Segundo os pesquisadores, trata-se de restos mortais de centenas de guerreiros feitos reféns e depois executados; seus crânios foram usados para construir uma torre de ossos humanos que é apenas um dos muitos registros históricos de rituais de morte comuns a diversas culturas mesoamericanas anteriores à chegada dos espanhóis ao México. Descobertas arqueológicas similares incluem crânios de mulheres e crianças, o que descarta a narrativa de que as ossadas decorressem de guerras. Os indícios são de extensos rituais em que centenas de pessoas, inclusive crianças e mulheres, eram sacrificadas aos nada meigos deuses astecas. O próprio Instituto Nacional de Antropologia e História, do México, estima que cerca de 75% das vítimas eram homens de 20 a 35 anos; 20% eram mulheres e 5% crianças.
Durante um dos rituais documentados, o sacerdote asteca abria o peito da vítima usando uma lâmina afiada e retirava o seu coração ainda pulsando. Em seguida, o sacerdote retirava a cabeça do corpo assassinado fazendo um corte entre duas vértebras. Depois de removidas a pele e a carne até que restassem somente os ossos do crânio, eram abertos buracos nas suas laterais para que os crânios fossem presos a estacas de madeira. Eram assim formadas autênticas torres de crânios humanos oferecidos às divindades insaciáveis – literalmente, porque, para essa cultura, os sacrifícios humanos eram imprescindíveis para manter os deuses vivos e preservar a existência do mundo.

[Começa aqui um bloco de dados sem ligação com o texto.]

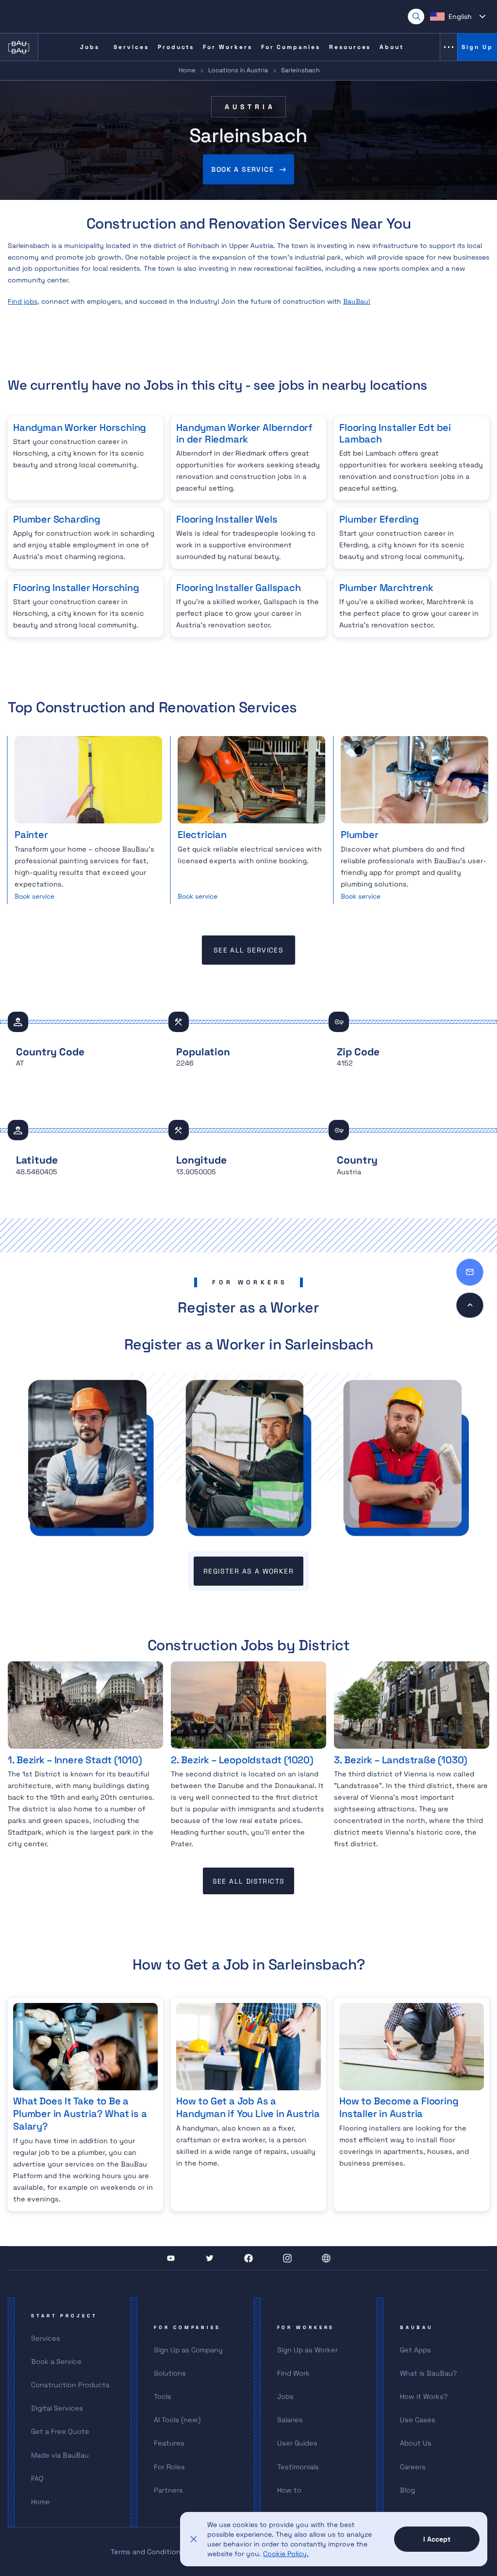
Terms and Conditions (147, 2551)
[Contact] (469, 1272)
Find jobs (22, 301)
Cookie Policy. (286, 2553)
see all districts (249, 1881)
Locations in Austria (238, 70)
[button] (457, 16)
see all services (248, 950)
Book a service (242, 169)
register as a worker (248, 1571)
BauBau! (356, 301)
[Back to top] (469, 1305)
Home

Um dos deuses, aliás, era Huitzilopochtli, descrito como a “divindade canibal da guerra”: para os astecas, o sol só sairia no dia seguinte se Huitzilopochtli fosse alimentado com as entranhas de vítimas de sacrifícios rituais, pois isto o impediria de comer o sol. Em um dos templos chegava a existir uma estátua de Huitzilopochtli de boca aberta, pela qual era emitida uma voz medonha pedindo mais vítimas e declarando ter sede de sangue.
Crônicas de 1519 narram que Hernán Cortés ficou horrorizado a ponto de destruir ele próprio aquele ídolo a marretadas. Andrés de Tapia e Gonzalo de Umbria contaram 136.000 caveiras humanas em apenas um templo. Chegou-se a calcular que cerca de 100.000 vítimas eram sacrificadas por ano a Huitzilopochtli.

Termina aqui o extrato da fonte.